January 16, 2014 | By Hydro Kevin Kantola | Filed in: Hydrogen Fuel Production.

Researchers at the University of North Carolina – Chapel Hill have created a new way to use sunlight to split water and extract the hydrogen for fuel. Tom Meyer and his team have invented a dye-sensitized photoelectrosynthesis cell, or DSPEC to do the water splitting.

According to UNC, “The new system designed by Meyer and colleagues at UNC and with Greg Parson’s group at NC State University does exactly that. Known as a dye-sensitized photoelectrosynthesis cell, or DSPEC, it generates hydrogen fuel by using the sun’s energy to split water into its component parts. After the split, hydrogen is sequestered and stored, while the byproduct, oxygen, is released into the air …

“…Meyer had been investigating DSPECs for years at the Energy Frontier Research Center at UNC and before. His design has two basic components: a molecule and a nanoparticle.
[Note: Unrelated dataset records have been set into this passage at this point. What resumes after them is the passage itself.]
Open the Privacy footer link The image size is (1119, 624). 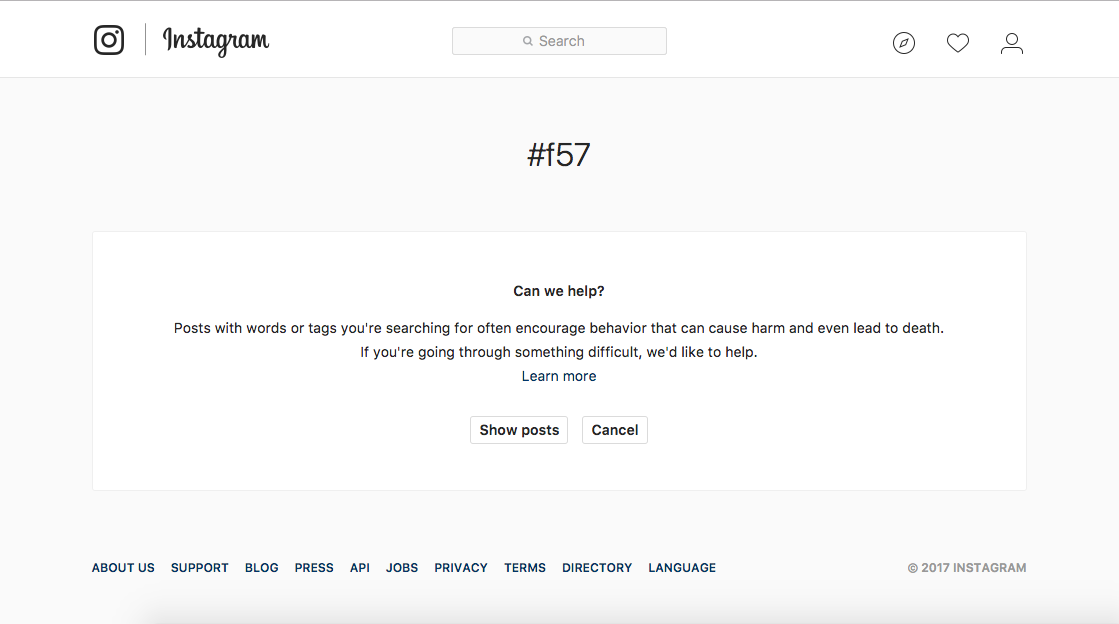coord(461,568)
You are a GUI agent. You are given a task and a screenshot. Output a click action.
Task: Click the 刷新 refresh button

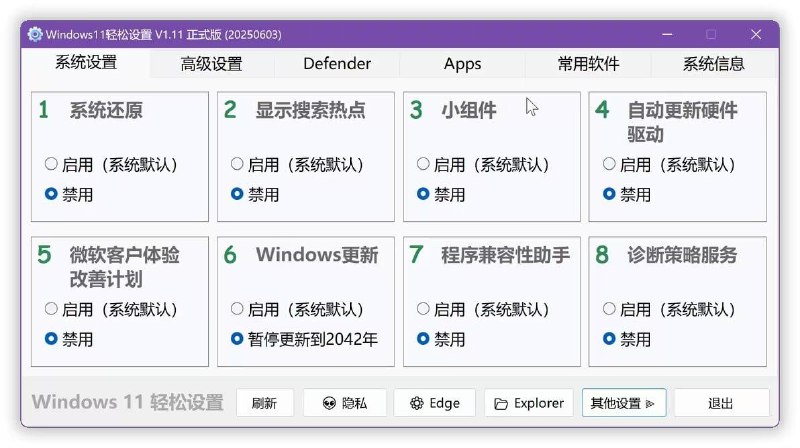pyautogui.click(x=264, y=403)
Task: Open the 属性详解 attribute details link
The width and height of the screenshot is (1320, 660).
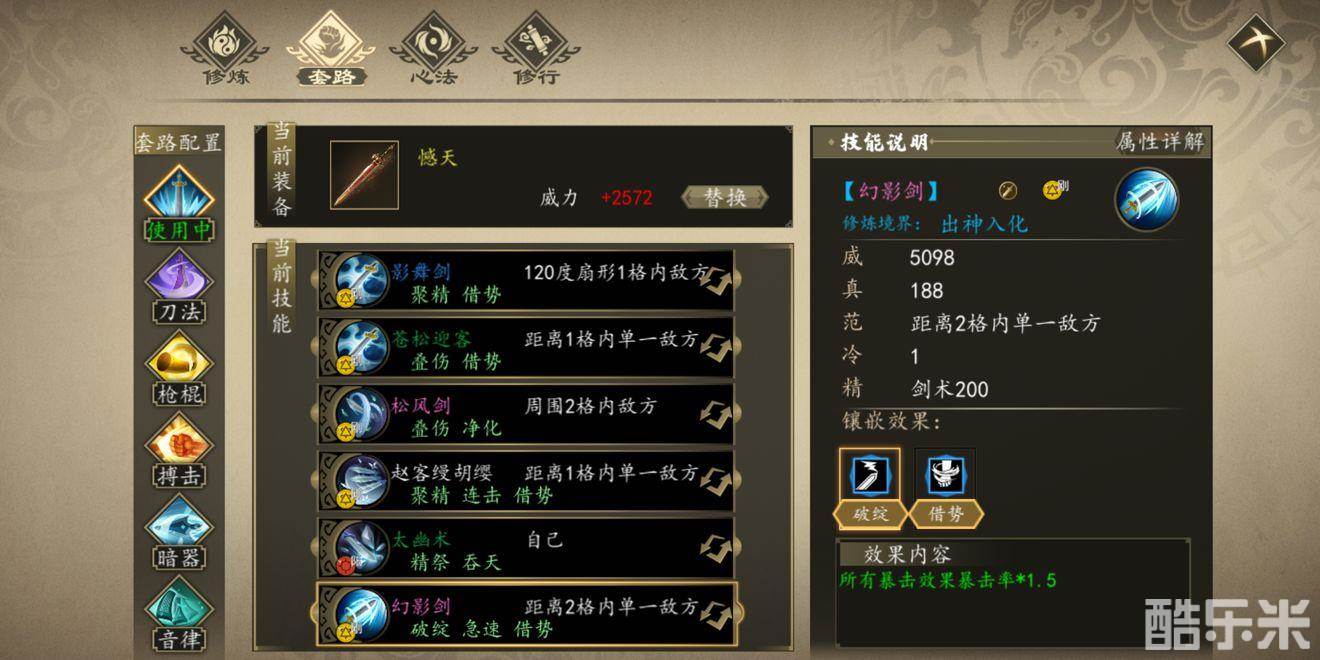Action: pos(1159,142)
The molecule, called a chromophore-catalyst assembly, absorbs sunlight and then kick starts the catalyst to rip electrons away from water. The nanoparticle, to which thousands of chromophore-catalyst assemblies are tethered, is part of a film of nanoparticles which shuttles the electrons away to make the hydrogen fuel.”

The turning point, however, came when the team started laying down layers of titanium dioxide, atom by atom, on the nanoparticle. This freed up the necessary electrons to make hydrogen fuel.